Retail sales in Brazil are expected to grow between eight percent and 10 percent [1] during the week preceding Mother's Day.

This seasonal surge serves as a critical indicator of consumer confidence and spending power in one of Latin America's largest economies. While the holiday typically drives a spike in commerce, the scale of this year's growth reflects a complex tension between traditional demand and current economic pressures.

According to a report from payment processor Getnet, the projected increase of eight percent to 10 percent [1] applies to the week leading up to the second Sunday of May. However, other local estimates provide a more conservative outlook, with some projections suggesting sales may grow by up to five percent [2] on Mother's Day.

Retailers have identified several headwinds that could limit the total growth of the holiday period. High interest rates and consumer indebtedness continue to constrain the purchasing power of many Brazilian households. These domestic financial pressures are compounded by broader geopolitical tensions that may affect supply chains and pricing, factors that could lead to the lower growth estimates seen in some reports.

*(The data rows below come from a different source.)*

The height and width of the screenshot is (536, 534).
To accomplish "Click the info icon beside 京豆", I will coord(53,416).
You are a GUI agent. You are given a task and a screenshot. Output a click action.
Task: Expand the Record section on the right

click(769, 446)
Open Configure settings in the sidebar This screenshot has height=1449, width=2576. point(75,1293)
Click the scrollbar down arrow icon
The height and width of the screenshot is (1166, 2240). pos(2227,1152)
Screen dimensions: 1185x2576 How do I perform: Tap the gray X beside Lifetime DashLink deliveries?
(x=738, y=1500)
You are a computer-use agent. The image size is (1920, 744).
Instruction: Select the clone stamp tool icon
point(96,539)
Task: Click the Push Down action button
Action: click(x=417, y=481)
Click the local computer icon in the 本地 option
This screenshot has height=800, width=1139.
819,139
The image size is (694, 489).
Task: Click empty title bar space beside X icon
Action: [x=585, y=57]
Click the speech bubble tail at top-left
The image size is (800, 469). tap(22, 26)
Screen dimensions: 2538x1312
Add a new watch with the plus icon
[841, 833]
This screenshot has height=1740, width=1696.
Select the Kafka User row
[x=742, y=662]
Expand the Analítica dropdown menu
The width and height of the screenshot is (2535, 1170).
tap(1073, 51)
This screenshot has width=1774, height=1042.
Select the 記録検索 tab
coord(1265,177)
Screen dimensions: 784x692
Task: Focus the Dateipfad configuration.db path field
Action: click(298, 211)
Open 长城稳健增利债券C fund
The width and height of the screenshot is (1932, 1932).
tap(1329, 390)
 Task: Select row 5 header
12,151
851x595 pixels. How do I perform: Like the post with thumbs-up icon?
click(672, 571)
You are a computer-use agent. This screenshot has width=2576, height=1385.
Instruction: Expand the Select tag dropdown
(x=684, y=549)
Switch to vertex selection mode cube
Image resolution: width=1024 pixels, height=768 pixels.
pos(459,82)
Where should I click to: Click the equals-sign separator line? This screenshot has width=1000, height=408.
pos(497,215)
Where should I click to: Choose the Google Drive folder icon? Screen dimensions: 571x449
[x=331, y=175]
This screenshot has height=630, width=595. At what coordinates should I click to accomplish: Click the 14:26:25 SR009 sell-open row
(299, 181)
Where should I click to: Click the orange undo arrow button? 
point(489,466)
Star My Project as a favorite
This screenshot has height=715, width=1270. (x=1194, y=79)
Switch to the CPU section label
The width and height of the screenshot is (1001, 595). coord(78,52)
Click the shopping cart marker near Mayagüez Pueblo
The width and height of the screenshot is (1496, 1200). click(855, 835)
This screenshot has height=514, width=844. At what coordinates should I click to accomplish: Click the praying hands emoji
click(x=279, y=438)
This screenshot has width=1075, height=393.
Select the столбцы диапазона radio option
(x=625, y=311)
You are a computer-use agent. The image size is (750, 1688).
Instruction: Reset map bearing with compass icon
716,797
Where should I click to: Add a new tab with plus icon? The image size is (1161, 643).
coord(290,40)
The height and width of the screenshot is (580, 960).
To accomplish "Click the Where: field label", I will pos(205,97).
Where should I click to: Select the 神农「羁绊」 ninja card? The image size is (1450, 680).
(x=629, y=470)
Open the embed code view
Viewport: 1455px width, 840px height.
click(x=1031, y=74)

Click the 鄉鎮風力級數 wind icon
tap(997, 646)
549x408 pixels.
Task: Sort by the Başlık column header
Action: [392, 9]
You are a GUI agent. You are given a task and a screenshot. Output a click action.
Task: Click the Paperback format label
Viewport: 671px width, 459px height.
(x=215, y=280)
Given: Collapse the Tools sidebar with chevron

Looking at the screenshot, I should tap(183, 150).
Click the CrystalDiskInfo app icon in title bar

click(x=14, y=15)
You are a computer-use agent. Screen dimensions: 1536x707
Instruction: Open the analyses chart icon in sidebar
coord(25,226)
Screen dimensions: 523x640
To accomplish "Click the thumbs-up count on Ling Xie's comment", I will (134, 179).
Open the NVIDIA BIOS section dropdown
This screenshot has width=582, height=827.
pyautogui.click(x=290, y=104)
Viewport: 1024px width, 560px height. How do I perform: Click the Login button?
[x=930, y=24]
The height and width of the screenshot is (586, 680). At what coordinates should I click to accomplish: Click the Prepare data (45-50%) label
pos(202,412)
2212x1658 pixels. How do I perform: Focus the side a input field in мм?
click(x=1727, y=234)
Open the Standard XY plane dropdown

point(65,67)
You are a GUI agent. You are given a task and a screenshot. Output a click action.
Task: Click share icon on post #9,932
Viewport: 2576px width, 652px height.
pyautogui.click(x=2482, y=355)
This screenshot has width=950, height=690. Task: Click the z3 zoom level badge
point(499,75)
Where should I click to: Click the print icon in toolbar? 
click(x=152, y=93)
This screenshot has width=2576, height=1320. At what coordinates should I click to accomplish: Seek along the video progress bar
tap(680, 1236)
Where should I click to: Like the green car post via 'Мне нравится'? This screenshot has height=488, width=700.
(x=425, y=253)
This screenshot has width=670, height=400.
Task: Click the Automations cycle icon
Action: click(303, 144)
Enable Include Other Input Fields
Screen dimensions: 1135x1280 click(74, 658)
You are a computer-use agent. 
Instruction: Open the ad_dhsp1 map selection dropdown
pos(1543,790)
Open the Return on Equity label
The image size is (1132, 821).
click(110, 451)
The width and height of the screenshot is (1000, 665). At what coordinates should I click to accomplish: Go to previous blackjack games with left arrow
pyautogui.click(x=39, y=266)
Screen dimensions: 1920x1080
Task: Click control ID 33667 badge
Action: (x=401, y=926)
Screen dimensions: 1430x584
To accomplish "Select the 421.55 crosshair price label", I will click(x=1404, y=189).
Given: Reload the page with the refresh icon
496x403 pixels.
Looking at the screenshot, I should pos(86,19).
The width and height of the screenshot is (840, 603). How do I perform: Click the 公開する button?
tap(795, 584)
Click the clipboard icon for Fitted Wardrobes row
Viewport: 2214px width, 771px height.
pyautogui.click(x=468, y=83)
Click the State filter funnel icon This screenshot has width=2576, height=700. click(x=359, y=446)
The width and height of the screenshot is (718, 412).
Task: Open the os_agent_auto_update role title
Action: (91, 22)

Despite these challenges, the seasonal demand for Mother's Day remains a primary driver for the retail sector. Merchants across Brazil are preparing for the influx of shoppers, though the disparity between the five percent [2] and 10 percent [1] forecasts highlights uncertainty regarding the final impact of economic constraints on consumer behavior.

Retail sales are expected to grow between 8% and 10% in the week preceding Mother’s Day

The variation in growth forecasts suggests a fragile recovery in Brazilian consumer spending. While the Getnet data indicates a healthy seasonal bounce, the lower estimates from other sources reflect a cautious market where high borrowing costs and debt may offset the traditional holiday spending impulse.